Last month in Santry, Crowley could only envision a finish in the mid-teens, so had to be convinced by her coaches at Crusaders AC that it was worth re-arranging her planned trip to Lanzarote to enable her participation. "On days like the inter-clubs," she says, "that would have been one of the happiest days of my dad's life. He was so mad about running, loved it and loved me running. When I finished third, the only person I wanted to tell was my dad, but at the same time I could feel his presence. He got me to here and he was there in spirit."

Crowley knows that as proud as her parents would have been that day, it would be even more pronounced if they could see her don the Irish vest for the first time tomorrow afternoon.

The idea of lining up alongside McCormack as a crucial member of a team which ranks among the medal contenders is all a bit surreal - the nice kind of surreal.

The overwhelming feeling, though, is not one of nervous apprehension but of giddy anticipation.

"I got my Irish kit earlier in the week and I couldn't stop smiling," she says. "It's all excitement; that's all I feel at the moment. I can't wait to put on the Irish vest, go out there and try my heart out."

Though the senior women's team represents Ireland's best chance of a medal, Kevin Mulcaire has the potential to make the podium as an individual in the junior men's race.

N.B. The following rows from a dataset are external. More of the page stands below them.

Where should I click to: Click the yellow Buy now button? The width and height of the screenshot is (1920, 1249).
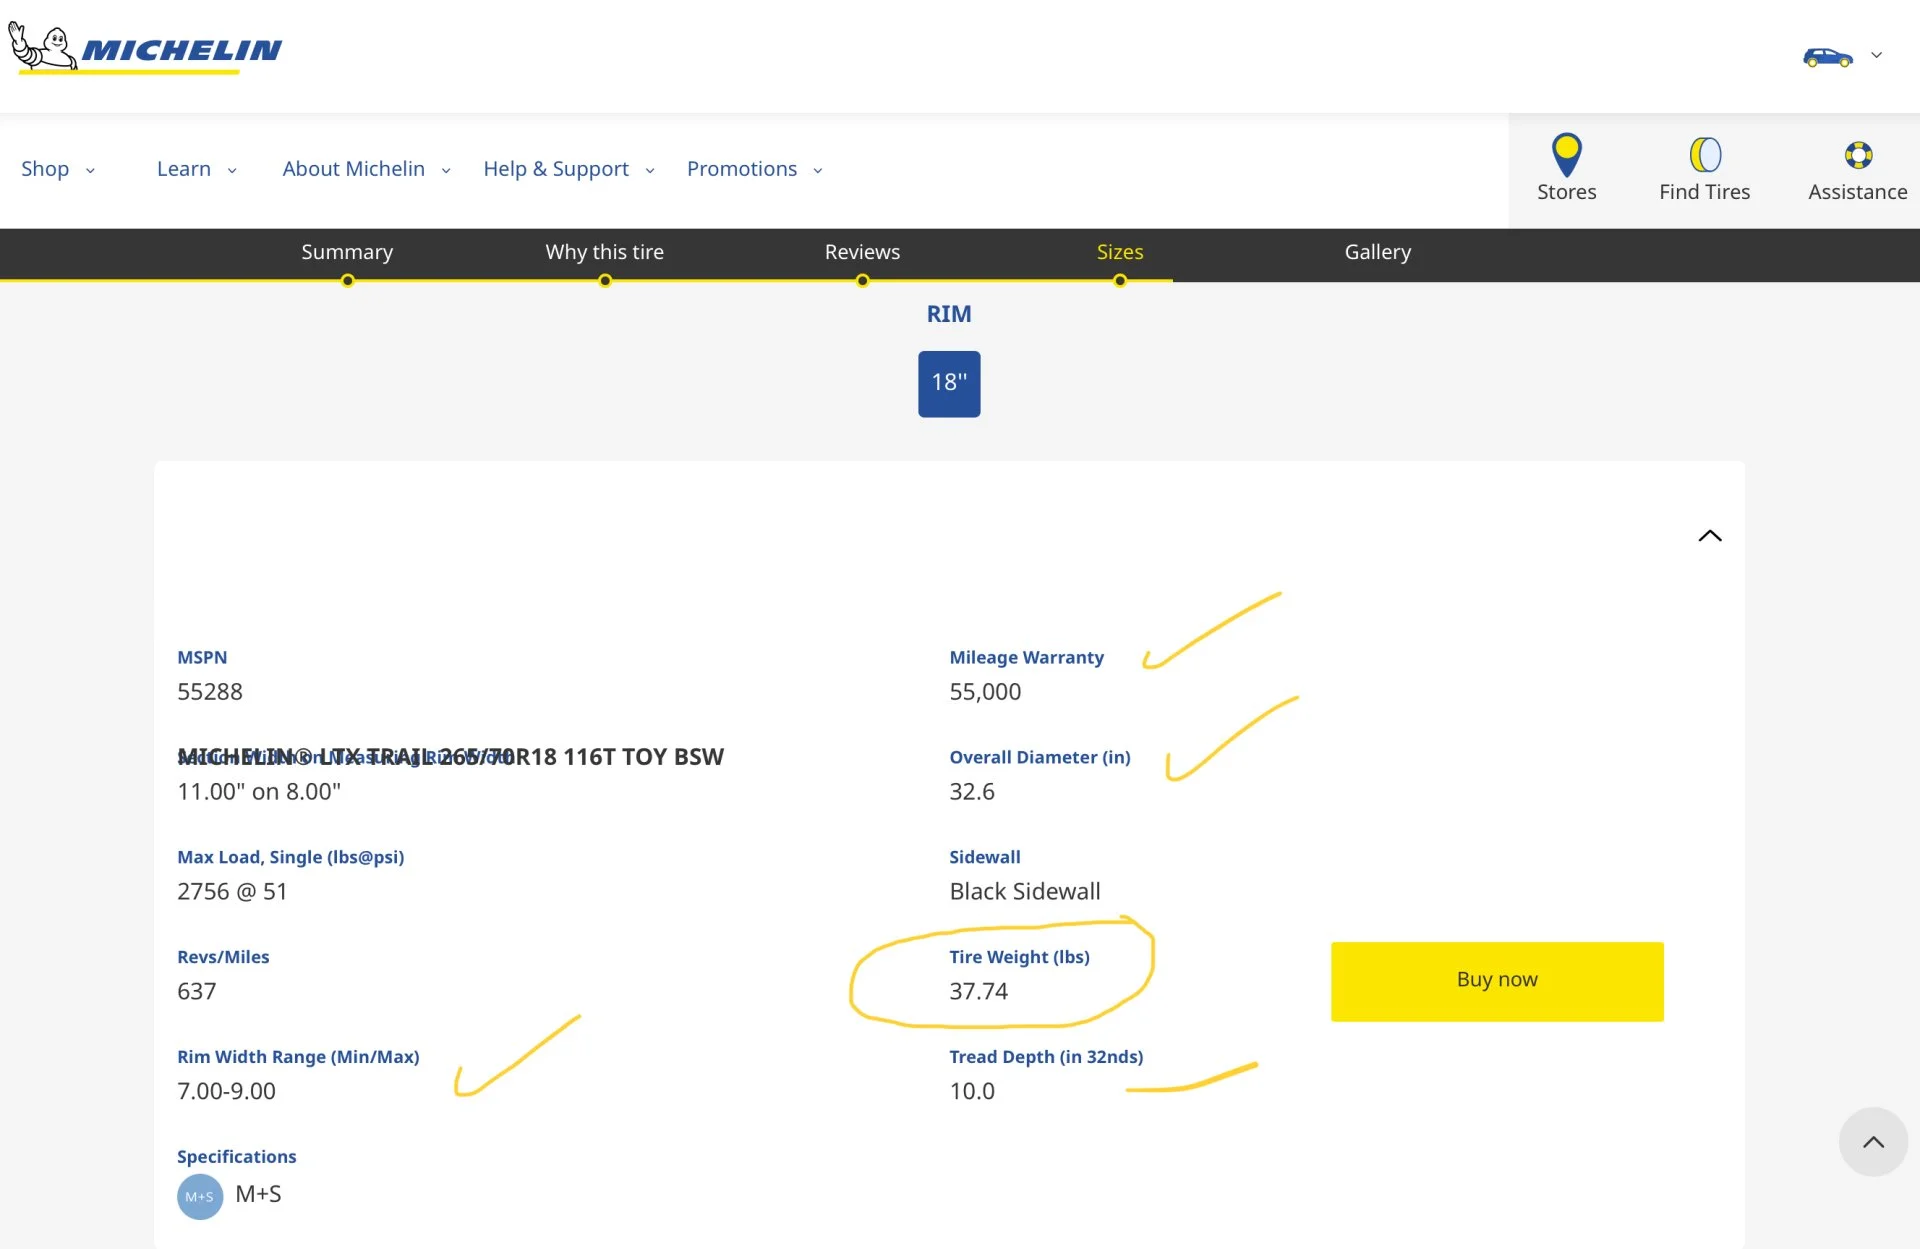[1497, 980]
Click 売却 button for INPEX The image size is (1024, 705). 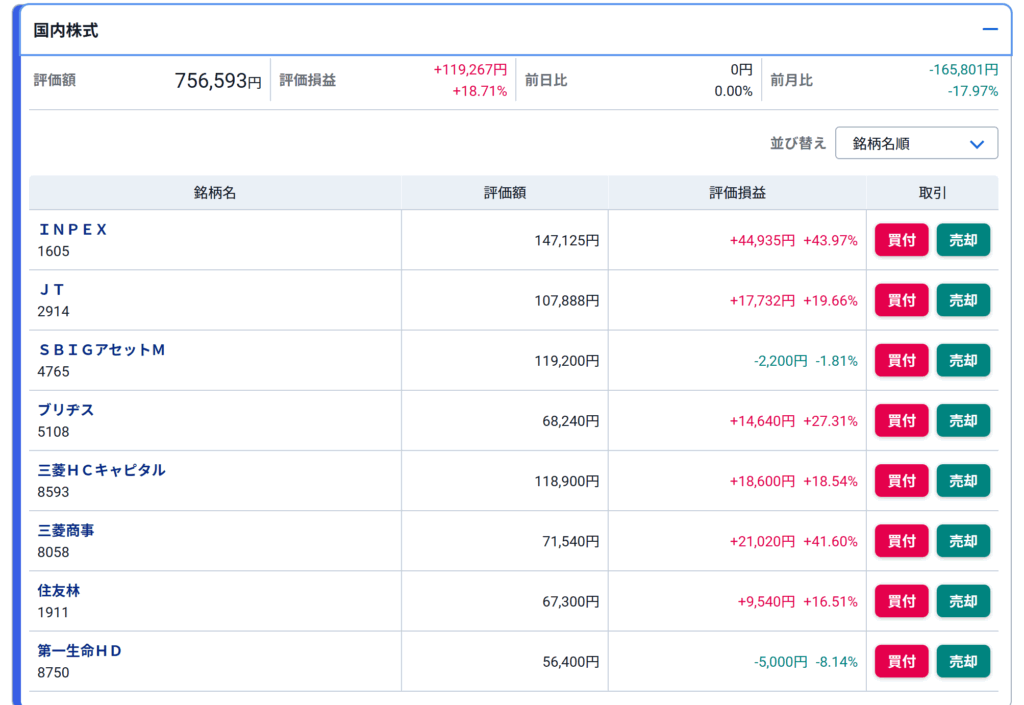click(x=963, y=240)
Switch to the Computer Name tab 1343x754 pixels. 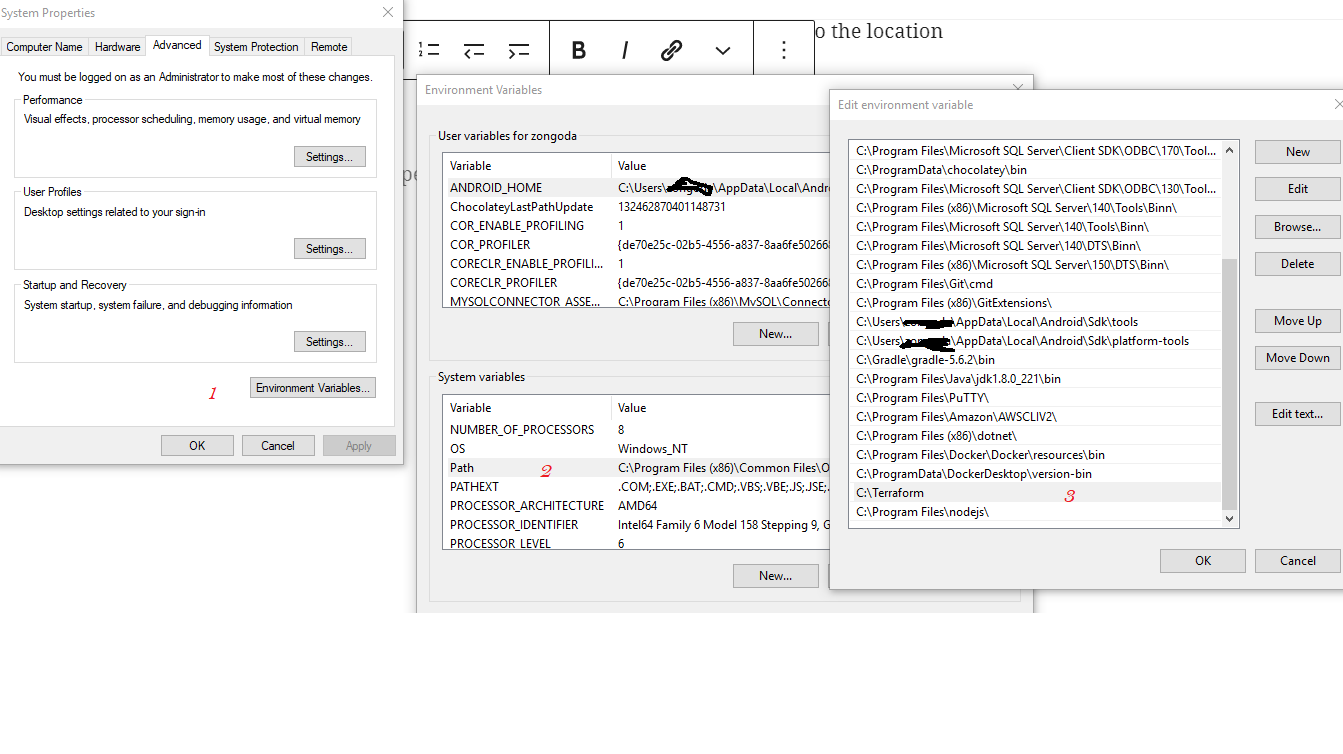pyautogui.click(x=44, y=47)
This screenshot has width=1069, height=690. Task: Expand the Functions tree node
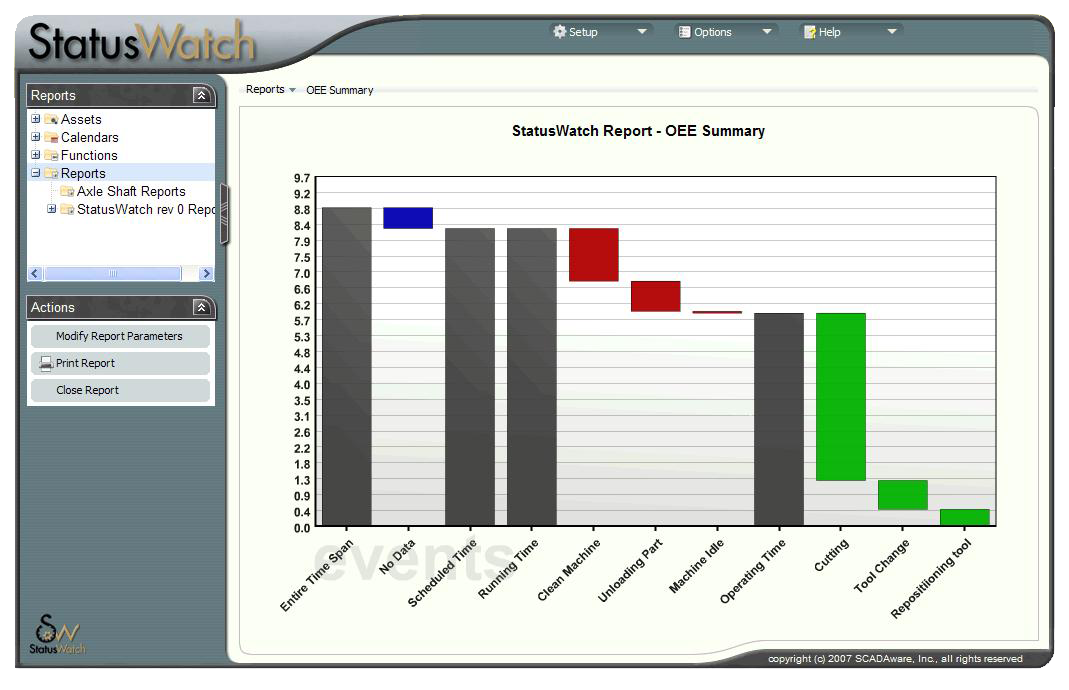[35, 155]
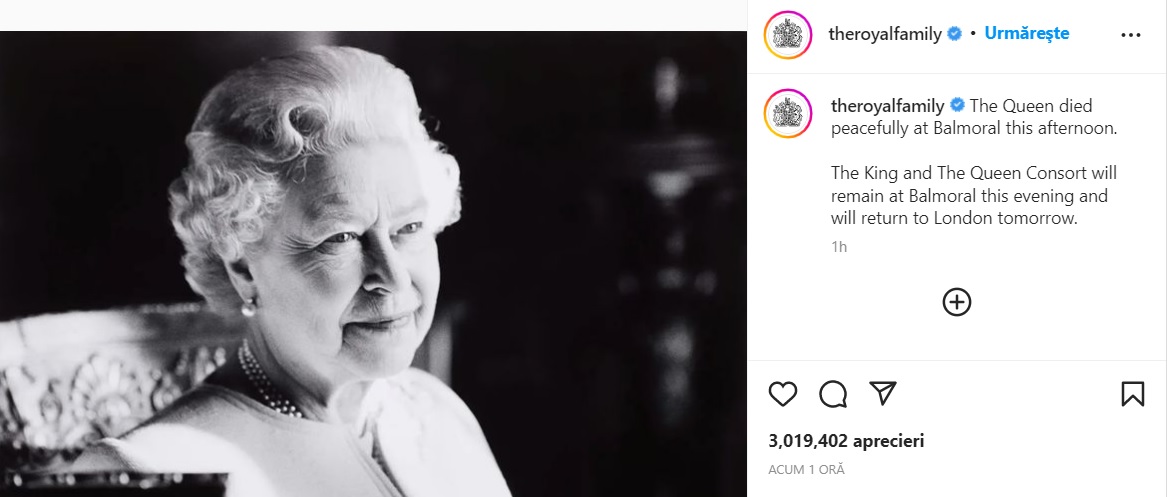Viewport: 1167px width, 497px height.
Task: Click the ACUM 1 ORĂ post timestamp
Action: coord(806,469)

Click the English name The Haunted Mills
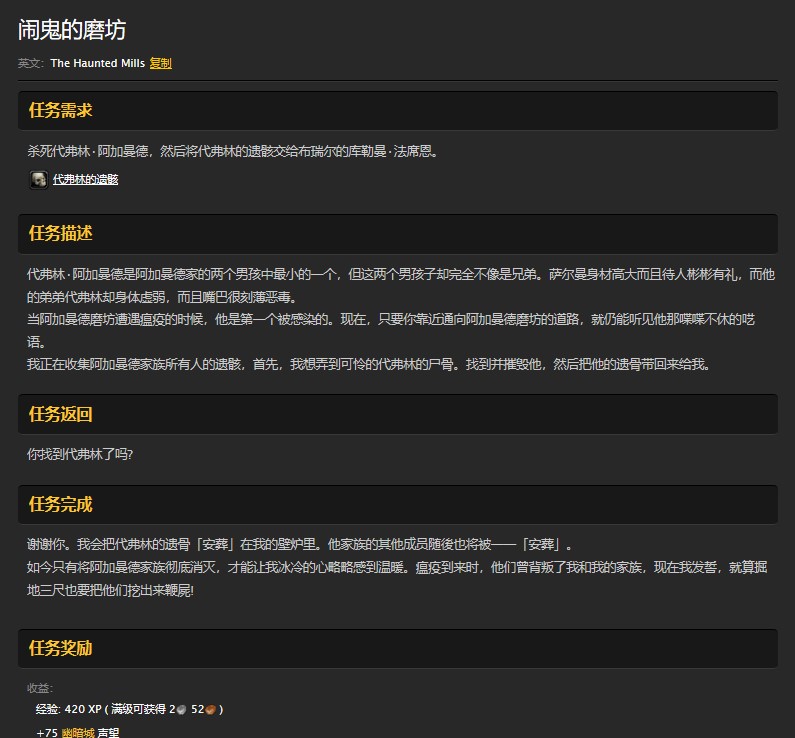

The 18-year-old from Clare finished a close fourth over 5000m at the European Junior Championships in July and won the Irish junior title in impressive style last month.

The senior men's team will be led by Mick Clohisey, who won the national title last month in Santry and secured the Olympic qualifying time for the men's marathon by running 2:15:35 in Berlin in September. He will be joined by Paul Pollock, John Coghlan, Ryan Creech, Joe Sweeney and Sergiu Ciobanu, who will make his Irish debut, having previously represented Moldova.

European Cross Country Championships, tomorrow, RTE Two, 11:45am.